Пальцы сами находят знакомую иконку. Экран загорается, выхватывая из сумрака сосредоточенное лицо.

Змейка.

Она всегда здесь ждет. Вспышка цвета на клетчатом поле. Один пиксель – голова, еще один - хвост. Чистое намерение, еще не обремененное последствиями. Касание стекла — и начинается движение, простое как мир: вправо, влево, вверх, вниз.

Сначала кажется, что это просто игра. Способ легко и непринужденно убить девятнадцать минут между «Дыбенко» и «Спасской». Но девятнадцать минут в замкнутом пространстве тоннеля — слишком много для простого убийства. Время сопротивляется, просачивается сквозь пальцы тягучей патокой, застревает в микроскопических паузах между касаниями, отражается бесконечным коридором в черном зеркале стекла, за которым нет ни звезд, ни солнца, только голые стены и редкие огни.

И тогда, на третьем или четвертом перегоне, приходит непрошенное открытие: змейка — это не про время. Это про судьбу.

Можно дать ей направление, но не свободу. Мир ее наглухо запечатан — прямоугольник, стиснутый недвижимыми стенами. Будущее ее — пища, дразняще близкая, но вынуждающая тянуться дальше, как приманка в мышеловке. Змейка ест, растет, становится длиннее, сложнее, уязвимее. Каждый проглоченный кусок — это маленькая победа. И каждая победа, подчиняясь законам трагедии, становится шагом к неизбежному поражению.
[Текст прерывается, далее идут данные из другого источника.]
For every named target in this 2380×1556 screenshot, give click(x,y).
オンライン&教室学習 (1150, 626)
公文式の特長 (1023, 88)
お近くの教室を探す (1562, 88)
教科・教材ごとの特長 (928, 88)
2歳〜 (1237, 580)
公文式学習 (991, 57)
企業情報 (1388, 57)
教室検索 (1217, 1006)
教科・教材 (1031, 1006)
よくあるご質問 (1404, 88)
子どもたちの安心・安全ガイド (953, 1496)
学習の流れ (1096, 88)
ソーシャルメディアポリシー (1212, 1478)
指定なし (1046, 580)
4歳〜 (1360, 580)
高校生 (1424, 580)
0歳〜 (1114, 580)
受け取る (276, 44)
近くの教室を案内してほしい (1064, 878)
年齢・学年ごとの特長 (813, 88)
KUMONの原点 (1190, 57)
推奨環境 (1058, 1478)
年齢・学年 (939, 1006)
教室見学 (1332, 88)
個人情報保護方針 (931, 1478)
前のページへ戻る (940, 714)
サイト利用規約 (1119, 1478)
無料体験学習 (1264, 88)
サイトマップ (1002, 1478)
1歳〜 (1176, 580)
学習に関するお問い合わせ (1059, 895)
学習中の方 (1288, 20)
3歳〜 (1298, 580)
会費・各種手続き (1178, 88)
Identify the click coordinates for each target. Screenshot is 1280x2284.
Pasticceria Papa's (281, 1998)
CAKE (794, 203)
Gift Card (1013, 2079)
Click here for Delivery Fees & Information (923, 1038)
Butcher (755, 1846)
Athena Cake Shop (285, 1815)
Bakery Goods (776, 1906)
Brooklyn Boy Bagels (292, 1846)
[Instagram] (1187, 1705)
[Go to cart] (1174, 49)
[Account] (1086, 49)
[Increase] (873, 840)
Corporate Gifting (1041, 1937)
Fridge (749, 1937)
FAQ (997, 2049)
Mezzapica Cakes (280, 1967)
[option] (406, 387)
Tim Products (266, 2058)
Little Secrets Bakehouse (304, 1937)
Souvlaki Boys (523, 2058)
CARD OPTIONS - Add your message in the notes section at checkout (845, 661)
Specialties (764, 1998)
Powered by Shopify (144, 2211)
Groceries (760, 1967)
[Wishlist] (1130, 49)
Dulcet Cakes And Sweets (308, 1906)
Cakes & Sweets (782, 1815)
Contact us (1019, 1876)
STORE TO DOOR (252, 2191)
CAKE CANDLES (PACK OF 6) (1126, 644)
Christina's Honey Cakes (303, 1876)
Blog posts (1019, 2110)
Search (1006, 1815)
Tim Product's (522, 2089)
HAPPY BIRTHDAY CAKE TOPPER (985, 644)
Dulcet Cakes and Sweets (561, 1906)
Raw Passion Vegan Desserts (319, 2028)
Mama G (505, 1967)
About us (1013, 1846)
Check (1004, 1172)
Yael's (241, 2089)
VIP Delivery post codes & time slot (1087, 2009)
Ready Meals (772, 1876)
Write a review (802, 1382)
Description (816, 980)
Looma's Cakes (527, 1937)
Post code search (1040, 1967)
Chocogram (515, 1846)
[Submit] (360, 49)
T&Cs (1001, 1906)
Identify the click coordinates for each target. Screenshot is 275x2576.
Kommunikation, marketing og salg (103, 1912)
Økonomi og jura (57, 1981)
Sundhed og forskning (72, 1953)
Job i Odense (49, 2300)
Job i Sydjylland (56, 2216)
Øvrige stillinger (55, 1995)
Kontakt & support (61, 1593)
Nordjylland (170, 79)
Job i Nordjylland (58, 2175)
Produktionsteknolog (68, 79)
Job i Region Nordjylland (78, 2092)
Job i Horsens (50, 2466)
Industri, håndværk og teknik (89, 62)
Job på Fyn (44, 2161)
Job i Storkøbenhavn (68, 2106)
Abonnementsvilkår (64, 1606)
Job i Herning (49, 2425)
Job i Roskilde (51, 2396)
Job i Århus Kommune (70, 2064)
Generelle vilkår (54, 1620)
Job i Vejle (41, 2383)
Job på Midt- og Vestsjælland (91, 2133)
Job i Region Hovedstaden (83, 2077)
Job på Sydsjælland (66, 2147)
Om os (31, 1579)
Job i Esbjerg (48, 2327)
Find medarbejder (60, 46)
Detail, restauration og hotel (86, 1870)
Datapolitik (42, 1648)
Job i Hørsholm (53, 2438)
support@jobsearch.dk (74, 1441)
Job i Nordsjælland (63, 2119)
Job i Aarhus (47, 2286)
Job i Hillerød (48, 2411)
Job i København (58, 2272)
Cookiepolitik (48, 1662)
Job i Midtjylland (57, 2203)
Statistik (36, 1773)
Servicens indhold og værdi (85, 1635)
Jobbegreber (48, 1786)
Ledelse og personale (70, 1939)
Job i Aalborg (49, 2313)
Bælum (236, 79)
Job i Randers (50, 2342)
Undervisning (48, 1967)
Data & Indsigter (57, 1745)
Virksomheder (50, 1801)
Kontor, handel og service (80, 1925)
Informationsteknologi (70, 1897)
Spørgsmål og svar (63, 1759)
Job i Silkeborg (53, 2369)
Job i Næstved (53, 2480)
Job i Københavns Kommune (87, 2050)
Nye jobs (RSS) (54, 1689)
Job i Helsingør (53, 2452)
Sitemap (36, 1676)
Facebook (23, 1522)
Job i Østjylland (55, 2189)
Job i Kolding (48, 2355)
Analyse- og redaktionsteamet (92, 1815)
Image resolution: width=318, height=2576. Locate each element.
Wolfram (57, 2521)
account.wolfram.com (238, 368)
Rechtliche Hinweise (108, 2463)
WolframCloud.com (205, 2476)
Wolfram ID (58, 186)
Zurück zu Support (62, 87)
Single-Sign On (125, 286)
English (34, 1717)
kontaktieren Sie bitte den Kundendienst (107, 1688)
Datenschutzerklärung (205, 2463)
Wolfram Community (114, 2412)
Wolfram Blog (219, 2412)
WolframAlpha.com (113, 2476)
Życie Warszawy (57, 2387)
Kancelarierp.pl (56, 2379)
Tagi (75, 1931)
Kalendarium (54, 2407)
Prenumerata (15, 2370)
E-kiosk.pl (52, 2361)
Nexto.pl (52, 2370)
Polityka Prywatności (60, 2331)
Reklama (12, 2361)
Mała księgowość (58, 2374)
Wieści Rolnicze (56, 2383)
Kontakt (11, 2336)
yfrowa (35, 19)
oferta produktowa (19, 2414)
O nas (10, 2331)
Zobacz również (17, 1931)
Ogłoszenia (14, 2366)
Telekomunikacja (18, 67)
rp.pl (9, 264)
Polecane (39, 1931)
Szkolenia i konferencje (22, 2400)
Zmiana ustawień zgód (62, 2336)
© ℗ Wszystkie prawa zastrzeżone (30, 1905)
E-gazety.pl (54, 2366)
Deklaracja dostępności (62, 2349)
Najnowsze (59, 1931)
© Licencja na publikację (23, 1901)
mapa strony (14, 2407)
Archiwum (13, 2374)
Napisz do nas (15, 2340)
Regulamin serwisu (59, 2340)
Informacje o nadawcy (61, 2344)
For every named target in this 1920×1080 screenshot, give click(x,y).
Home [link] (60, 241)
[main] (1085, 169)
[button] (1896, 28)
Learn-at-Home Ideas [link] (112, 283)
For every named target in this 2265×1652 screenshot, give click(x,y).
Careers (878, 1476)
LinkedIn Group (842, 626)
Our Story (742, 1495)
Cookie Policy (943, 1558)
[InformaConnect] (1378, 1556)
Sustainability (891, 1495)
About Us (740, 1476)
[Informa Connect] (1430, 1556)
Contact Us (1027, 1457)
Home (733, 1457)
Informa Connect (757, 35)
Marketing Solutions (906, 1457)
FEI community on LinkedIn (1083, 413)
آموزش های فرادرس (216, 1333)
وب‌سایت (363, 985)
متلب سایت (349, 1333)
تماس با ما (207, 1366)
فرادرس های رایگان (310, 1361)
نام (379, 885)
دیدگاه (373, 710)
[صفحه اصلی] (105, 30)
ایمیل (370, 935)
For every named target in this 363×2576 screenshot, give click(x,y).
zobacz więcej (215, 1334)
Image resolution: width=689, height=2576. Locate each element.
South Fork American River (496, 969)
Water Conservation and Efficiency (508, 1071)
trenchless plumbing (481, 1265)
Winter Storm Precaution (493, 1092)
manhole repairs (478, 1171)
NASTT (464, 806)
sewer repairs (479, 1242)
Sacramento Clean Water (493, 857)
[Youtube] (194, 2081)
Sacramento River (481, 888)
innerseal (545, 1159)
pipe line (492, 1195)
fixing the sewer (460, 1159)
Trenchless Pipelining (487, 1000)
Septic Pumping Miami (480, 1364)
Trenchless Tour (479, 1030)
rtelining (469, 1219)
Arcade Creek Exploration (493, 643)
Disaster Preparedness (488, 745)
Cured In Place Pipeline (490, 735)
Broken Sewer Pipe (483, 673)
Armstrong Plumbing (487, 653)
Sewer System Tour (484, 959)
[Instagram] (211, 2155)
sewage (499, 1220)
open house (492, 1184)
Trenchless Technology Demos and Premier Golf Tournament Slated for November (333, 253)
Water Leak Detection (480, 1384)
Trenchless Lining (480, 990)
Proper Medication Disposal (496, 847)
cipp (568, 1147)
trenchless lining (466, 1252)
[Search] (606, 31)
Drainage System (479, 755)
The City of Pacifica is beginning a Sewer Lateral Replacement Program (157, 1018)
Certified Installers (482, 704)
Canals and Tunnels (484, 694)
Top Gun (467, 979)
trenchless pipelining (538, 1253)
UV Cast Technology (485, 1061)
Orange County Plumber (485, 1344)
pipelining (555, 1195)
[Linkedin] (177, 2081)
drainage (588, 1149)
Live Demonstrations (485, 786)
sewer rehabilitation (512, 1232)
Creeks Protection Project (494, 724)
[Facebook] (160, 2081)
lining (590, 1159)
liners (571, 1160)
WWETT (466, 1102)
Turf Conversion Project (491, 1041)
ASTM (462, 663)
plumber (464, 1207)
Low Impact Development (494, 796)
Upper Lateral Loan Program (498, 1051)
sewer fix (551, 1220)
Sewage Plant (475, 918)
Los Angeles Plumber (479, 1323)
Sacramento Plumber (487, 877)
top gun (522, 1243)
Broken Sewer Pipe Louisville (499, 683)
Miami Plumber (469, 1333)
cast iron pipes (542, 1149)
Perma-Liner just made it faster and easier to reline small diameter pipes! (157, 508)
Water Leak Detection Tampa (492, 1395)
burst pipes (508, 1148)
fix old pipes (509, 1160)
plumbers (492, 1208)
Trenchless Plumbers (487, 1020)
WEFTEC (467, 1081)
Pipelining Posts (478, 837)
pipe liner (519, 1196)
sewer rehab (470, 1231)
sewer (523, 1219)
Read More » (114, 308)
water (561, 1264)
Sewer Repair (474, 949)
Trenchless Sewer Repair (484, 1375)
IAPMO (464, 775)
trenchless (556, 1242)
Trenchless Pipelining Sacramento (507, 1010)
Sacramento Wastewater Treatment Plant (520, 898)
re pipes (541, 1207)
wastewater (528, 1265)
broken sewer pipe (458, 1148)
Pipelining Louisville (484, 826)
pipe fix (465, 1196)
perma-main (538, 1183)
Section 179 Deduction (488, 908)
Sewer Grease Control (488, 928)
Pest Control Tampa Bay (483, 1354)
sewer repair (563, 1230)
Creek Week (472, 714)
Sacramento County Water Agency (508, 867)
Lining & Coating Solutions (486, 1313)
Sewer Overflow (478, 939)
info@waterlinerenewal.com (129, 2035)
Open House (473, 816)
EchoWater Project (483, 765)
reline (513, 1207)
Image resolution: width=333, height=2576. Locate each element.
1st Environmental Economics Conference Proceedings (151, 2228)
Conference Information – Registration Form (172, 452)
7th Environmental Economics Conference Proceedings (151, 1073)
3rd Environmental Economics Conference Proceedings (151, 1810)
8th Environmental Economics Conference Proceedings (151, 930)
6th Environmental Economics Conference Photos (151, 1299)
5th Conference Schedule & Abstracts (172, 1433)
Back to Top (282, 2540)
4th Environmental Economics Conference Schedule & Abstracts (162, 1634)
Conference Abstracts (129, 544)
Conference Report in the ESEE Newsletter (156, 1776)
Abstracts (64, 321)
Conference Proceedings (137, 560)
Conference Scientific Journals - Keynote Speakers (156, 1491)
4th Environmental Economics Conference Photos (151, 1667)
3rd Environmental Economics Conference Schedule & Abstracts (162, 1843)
Есть в этом особая, античная жестокость.

Хвост змейки — память. Все съеденное когда-то не исчезает в небытии, оно прирастает к телу, становится его продолжением. От него нельзя отказаться: не отбросить нажитую плоть, не забыть предыдущих шагов. Остается лишь нести эту память за собой, аккуратно выписывая траекторию, чтобы — не дай бог — не встретиться с собой вчерашним лицом к лицу.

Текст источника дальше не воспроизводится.